Candace Oliva, a health systems specialist to the hospital director, said, “Nothing questionable had turned up in the vendor’s two-year background check. But after discovering this particular issue, Hines VA Hospital terminated its relationship with the contractor.”
The Fair Chance to Compete for Jobs Act prohibits federal contractors from requesting criminal histories from candidates until a verbal job offer has been extended, and civil rights laws forbid discrimination against applicants with prior criminal records. However, some have suggested that sex offenders shouldn’t be able to secure high-paying public contracts funded by taxpayers. And, at the same time, the state of Illinois prevents sex offenders from working in greater than 100 professions, including at private healthcare facilities.
Police records show Lopez was convicted of criminal sexual abuse and sexual assault on a victim between the ages of 13 and 17. He evidently had intercourse with two teenage girls under his care and was locked up in Illinois state prison from April 2007 through August 2010. He spent two more years on parole.

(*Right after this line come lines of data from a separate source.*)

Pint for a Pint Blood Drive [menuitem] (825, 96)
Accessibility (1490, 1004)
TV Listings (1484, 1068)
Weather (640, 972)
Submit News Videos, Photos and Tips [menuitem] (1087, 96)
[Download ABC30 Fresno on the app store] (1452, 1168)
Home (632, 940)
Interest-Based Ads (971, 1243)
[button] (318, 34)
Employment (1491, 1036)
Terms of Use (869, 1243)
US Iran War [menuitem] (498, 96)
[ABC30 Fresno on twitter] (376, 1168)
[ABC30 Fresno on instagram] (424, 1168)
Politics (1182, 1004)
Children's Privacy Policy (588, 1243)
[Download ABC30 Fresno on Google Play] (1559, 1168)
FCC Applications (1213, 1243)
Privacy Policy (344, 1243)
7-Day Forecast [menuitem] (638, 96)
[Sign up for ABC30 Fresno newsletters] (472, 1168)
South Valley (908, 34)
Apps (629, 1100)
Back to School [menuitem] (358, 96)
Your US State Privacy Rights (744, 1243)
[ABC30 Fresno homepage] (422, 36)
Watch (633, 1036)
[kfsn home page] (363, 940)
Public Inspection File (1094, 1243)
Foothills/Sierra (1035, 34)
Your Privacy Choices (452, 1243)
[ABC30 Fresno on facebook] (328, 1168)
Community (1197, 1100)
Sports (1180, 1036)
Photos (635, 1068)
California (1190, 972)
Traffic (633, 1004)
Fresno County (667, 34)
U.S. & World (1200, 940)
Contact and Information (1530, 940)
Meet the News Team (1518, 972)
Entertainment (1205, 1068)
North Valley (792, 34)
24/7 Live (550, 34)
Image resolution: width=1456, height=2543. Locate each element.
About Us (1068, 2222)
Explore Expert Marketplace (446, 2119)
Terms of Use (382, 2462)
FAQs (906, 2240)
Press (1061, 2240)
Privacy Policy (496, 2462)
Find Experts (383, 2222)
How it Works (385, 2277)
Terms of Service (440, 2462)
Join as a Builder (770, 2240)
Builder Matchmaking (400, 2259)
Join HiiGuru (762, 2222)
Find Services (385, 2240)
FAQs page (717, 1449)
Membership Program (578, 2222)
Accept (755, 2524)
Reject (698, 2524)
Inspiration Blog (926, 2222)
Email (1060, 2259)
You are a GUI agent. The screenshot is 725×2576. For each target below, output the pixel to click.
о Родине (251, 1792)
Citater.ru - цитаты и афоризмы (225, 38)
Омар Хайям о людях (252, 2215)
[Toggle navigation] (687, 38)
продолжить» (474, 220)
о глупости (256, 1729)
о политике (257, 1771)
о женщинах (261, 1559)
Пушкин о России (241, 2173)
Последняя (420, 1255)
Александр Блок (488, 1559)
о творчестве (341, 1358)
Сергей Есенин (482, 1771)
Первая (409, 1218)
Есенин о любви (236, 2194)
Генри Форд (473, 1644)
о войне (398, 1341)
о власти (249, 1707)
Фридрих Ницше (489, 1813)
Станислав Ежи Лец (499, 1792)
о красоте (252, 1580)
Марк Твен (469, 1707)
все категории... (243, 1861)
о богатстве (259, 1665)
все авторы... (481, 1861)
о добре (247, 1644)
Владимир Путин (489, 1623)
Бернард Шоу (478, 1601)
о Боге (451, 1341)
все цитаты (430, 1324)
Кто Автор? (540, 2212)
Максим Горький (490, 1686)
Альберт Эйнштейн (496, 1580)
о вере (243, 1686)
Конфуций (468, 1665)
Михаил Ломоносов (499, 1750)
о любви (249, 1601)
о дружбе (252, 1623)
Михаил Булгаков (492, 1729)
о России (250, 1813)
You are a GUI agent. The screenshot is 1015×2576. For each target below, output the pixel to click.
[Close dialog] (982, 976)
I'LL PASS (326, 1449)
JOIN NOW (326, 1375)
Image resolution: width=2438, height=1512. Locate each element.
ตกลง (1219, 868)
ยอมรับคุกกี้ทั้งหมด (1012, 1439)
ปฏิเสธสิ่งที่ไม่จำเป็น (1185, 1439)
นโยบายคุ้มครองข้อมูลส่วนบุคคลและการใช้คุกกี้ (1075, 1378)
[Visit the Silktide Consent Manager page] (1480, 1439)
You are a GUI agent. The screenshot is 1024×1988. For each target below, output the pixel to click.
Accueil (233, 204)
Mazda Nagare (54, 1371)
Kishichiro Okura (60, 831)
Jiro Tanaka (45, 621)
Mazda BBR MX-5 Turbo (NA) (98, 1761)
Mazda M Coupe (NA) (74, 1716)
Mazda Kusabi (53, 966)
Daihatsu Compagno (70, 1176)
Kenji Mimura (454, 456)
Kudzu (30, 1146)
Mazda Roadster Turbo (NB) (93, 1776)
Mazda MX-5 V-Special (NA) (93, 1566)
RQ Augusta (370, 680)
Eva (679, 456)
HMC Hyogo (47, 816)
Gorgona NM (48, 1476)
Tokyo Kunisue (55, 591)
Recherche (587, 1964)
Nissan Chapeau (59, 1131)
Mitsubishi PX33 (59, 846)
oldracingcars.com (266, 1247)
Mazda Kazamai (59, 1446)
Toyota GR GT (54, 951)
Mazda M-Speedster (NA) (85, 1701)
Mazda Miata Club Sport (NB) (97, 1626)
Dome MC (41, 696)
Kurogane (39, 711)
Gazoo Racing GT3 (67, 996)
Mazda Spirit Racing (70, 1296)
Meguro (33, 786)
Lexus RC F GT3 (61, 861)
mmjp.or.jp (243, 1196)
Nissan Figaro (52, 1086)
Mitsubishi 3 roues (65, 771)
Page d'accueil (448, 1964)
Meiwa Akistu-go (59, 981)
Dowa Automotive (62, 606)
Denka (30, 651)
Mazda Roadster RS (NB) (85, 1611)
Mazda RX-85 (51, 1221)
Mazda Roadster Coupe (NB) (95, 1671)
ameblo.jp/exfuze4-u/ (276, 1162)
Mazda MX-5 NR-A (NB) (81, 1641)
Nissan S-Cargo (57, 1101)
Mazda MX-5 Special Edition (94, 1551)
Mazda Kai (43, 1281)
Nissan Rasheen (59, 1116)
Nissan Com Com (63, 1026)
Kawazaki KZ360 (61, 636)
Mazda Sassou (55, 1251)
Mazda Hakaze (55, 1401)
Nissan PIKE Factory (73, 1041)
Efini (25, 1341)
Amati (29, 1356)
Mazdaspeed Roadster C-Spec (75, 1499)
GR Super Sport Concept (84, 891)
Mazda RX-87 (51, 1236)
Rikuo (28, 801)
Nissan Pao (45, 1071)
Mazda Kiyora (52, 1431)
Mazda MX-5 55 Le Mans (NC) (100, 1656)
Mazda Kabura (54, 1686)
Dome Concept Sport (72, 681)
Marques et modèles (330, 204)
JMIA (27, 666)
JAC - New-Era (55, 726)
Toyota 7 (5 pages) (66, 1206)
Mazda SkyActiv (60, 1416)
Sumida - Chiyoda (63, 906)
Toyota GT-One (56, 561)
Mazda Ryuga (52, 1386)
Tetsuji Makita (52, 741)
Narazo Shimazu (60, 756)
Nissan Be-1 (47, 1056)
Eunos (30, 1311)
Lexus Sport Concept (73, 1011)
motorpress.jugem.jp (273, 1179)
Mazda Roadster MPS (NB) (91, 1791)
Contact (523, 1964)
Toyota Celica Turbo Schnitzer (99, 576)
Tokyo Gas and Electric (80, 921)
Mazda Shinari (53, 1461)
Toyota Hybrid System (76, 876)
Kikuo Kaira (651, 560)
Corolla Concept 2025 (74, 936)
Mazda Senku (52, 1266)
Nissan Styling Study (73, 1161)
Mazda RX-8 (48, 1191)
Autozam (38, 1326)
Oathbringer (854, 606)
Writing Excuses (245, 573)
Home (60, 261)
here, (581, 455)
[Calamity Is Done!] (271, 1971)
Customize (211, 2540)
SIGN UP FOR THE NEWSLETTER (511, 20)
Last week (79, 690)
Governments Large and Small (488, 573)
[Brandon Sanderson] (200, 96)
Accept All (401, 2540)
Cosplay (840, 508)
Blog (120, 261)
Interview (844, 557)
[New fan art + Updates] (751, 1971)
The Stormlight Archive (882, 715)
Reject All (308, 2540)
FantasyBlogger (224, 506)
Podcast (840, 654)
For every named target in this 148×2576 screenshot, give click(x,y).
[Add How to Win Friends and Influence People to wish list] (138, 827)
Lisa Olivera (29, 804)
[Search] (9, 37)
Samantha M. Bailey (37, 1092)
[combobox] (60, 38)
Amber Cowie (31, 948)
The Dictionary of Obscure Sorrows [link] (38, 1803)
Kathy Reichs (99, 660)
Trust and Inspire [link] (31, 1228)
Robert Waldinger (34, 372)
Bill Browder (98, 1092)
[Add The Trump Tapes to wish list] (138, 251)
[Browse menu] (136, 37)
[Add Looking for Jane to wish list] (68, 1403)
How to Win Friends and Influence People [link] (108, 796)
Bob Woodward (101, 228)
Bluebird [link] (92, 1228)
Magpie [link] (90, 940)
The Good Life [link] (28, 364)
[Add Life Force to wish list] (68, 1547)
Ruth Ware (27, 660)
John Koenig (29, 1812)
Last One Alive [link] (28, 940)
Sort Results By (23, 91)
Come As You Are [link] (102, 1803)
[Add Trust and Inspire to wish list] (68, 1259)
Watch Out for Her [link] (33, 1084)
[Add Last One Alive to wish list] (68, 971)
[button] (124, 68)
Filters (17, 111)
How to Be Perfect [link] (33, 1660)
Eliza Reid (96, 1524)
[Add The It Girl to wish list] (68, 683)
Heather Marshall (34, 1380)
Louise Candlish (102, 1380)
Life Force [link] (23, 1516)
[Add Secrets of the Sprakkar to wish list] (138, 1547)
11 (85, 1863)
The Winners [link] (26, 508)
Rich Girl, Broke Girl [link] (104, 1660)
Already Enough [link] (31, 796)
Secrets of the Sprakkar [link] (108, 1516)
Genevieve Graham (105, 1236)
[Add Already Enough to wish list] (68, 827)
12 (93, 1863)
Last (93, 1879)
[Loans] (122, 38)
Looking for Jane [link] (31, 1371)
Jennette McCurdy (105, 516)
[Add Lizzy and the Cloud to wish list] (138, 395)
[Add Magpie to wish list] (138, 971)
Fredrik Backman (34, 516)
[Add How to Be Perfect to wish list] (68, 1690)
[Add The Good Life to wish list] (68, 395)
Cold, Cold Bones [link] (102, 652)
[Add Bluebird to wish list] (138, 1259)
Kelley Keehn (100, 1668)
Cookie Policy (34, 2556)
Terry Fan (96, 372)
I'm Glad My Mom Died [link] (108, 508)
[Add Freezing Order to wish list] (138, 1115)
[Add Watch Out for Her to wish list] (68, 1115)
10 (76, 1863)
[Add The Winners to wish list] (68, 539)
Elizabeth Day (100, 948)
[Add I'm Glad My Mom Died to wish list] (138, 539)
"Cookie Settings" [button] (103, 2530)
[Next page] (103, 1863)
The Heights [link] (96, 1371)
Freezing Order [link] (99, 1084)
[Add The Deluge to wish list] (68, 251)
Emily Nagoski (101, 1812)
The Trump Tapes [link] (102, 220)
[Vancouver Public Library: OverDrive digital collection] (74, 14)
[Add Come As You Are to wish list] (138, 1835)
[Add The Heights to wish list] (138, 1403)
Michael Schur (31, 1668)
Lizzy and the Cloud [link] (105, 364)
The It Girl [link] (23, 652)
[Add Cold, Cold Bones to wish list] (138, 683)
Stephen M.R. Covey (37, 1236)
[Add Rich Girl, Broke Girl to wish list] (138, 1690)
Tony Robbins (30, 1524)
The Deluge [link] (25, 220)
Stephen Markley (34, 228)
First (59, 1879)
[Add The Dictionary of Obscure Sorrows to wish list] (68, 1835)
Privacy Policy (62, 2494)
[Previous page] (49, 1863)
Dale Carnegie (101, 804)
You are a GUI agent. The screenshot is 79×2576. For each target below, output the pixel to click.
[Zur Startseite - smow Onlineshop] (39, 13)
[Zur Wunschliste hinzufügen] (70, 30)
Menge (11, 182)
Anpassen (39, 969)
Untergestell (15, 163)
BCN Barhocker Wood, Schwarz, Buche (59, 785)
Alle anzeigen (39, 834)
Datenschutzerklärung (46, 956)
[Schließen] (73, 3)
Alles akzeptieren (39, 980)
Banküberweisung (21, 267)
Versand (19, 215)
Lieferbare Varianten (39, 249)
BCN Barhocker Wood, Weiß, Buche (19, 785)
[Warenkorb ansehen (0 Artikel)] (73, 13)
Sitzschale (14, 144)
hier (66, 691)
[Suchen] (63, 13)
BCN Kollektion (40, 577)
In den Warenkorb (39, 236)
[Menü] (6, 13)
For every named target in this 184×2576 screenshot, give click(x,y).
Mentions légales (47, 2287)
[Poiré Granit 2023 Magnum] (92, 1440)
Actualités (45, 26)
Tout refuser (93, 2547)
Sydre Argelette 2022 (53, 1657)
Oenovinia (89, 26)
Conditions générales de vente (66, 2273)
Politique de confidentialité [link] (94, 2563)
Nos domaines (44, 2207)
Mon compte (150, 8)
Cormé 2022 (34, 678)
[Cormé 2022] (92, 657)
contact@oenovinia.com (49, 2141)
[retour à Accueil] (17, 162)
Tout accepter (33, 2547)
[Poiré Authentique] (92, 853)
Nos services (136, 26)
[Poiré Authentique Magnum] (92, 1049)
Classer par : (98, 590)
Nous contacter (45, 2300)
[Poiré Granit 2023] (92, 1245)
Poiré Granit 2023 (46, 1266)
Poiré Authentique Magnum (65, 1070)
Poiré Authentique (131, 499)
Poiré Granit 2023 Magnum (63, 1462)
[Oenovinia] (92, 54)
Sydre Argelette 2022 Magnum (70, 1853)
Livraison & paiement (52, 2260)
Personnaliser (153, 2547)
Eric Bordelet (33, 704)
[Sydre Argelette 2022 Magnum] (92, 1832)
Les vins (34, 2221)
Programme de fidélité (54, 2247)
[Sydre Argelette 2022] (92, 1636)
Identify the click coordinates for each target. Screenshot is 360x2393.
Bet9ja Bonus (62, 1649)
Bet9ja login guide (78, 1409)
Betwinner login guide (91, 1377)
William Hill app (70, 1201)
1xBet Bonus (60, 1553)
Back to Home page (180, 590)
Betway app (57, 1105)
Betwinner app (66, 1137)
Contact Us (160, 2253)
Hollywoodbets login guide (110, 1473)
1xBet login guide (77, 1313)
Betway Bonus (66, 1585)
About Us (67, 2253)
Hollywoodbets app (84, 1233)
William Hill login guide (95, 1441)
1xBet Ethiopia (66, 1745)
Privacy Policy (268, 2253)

Once he got out, Lopez’s America’s Best at Work was able to make $139,500 in fiscal year 2014/15. The contractor then earned $108,500 worth of federal contracts in 2015/16. The COVID-19 $700,000 was the largest amount awarded to the contractor thus far. America’s Best at Work is a certified Indian Preference Firm of the Tohono O’odham Nation in Sells, Arizona. Lopez himself served in the U.S. Army from 1989 to 1997.
Benjamin Brunjes, assistant professor at the Daniel J. Evans School of Public Policy and Governance at the University of Washington, said, “The federal government is worried about the performance and financial solvency of its vendors – not the backgrounds of their owners.”